## Required action
Reproduce all records exactly.
*-*-*
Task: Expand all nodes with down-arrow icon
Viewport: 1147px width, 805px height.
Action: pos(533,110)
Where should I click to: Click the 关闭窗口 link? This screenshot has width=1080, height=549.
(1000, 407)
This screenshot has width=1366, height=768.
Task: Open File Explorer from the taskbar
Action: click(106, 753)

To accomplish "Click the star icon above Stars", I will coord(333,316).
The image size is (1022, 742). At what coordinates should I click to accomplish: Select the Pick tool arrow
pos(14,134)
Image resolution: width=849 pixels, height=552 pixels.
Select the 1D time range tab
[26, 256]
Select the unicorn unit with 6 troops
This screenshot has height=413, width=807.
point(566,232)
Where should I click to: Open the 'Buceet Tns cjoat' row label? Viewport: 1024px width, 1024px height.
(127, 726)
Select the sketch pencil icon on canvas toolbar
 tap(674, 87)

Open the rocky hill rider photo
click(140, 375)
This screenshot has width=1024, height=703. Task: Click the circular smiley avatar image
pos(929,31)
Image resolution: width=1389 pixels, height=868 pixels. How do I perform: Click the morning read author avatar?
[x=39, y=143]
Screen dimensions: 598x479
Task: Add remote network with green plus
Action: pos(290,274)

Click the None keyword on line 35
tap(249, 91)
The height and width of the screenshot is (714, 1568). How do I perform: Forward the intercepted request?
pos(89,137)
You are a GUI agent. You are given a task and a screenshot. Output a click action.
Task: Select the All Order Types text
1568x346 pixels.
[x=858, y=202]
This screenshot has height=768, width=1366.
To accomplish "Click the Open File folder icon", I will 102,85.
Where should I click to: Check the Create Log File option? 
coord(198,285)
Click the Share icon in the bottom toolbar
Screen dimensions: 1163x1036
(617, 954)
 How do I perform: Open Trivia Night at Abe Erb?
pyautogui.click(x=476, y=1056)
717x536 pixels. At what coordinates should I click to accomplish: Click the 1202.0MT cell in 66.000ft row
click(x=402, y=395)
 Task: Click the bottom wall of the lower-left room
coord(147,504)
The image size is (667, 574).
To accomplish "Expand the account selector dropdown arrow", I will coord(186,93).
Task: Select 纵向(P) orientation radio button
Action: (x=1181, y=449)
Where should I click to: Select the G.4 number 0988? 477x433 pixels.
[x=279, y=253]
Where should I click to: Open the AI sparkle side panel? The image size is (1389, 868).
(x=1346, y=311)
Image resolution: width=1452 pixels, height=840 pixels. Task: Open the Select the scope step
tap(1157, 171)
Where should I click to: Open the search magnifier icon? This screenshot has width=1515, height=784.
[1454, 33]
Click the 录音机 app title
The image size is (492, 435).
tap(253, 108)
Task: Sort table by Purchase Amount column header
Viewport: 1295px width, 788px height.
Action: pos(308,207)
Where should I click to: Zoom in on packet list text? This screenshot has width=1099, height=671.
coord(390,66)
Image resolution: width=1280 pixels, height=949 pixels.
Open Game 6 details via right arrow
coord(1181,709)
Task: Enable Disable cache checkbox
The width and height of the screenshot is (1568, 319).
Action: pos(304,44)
*-*-*
## Response to the task
Task: Expand all nodes with down-arrow icon
Viewport: 1147px width, 805px height.
Action: pos(533,110)
Where should I click to: Click the 关闭窗口 link? This screenshot has width=1080, height=549.
(1000, 407)
This screenshot has width=1366, height=768.
Task: Open File Explorer from the taskbar
Action: click(106, 753)

To accomplish "Click the star icon above Stars", I will coord(333,316).
The image size is (1022, 742). At what coordinates should I click to accomplish: Select the Pick tool arrow
pos(14,134)
Image resolution: width=849 pixels, height=552 pixels.
Select the 1D time range tab
[26, 256]
Select the unicorn unit with 6 troops
This screenshot has height=413, width=807.
point(566,232)
Where should I click to: Open the 'Buceet Tns cjoat' row label? Viewport: 1024px width, 1024px height.
(127, 726)
Select the sketch pencil icon on canvas toolbar
 tap(674, 87)

Open the rocky hill rider photo
click(140, 375)
This screenshot has width=1024, height=703. Task: Click the circular smiley avatar image
pos(929,31)
Image resolution: width=1389 pixels, height=868 pixels. How do I perform: Click the morning read author avatar?
[x=39, y=143]
Screen dimensions: 598x479
Task: Add remote network with green plus
Action: pos(290,274)

Click the None keyword on line 35
tap(249, 91)
The height and width of the screenshot is (714, 1568). How do I perform: Forward the intercepted request?
pos(89,137)
You are a GUI agent. You are given a task and a screenshot. Output a click action.
Task: Select the All Order Types text
1568x346 pixels.
[x=858, y=202]
This screenshot has height=768, width=1366.
To accomplish "Click the Open File folder icon", I will 102,85.
Where should I click to: Check the Create Log File option? 
coord(198,285)
Click the Share icon in the bottom toolbar
Screen dimensions: 1163x1036
(617, 954)
 How do I perform: Open Trivia Night at Abe Erb?
pyautogui.click(x=476, y=1056)
717x536 pixels. At what coordinates should I click to accomplish: Click the 1202.0MT cell in 66.000ft row
click(x=402, y=395)
 Task: Click the bottom wall of the lower-left room
coord(147,504)
The image size is (667, 574).
To accomplish "Expand the account selector dropdown arrow", I will coord(186,93).
Task: Select 纵向(P) orientation radio button
Action: (x=1181, y=449)
Where should I click to: Select the G.4 number 0988? 477x433 pixels.
[x=279, y=253]
Where should I click to: Open the AI sparkle side panel? The image size is (1389, 868).
(x=1346, y=311)
Image resolution: width=1452 pixels, height=840 pixels. Task: Open the Select the scope step
tap(1157, 171)
Where should I click to: Open the search magnifier icon? This screenshot has width=1515, height=784.
[1454, 33]
Click the 录音机 app title
The image size is (492, 435).
tap(253, 108)
Task: Sort table by Purchase Amount column header
Viewport: 1295px width, 788px height.
Action: pos(308,207)
Where should I click to: Zoom in on packet list text? This screenshot has width=1099, height=671.
coord(390,66)
Image resolution: width=1280 pixels, height=949 pixels.
Open Game 6 details via right arrow
coord(1181,709)
Task: Enable Disable cache checkbox
The width and height of the screenshot is (1568, 319).
Action: pos(304,44)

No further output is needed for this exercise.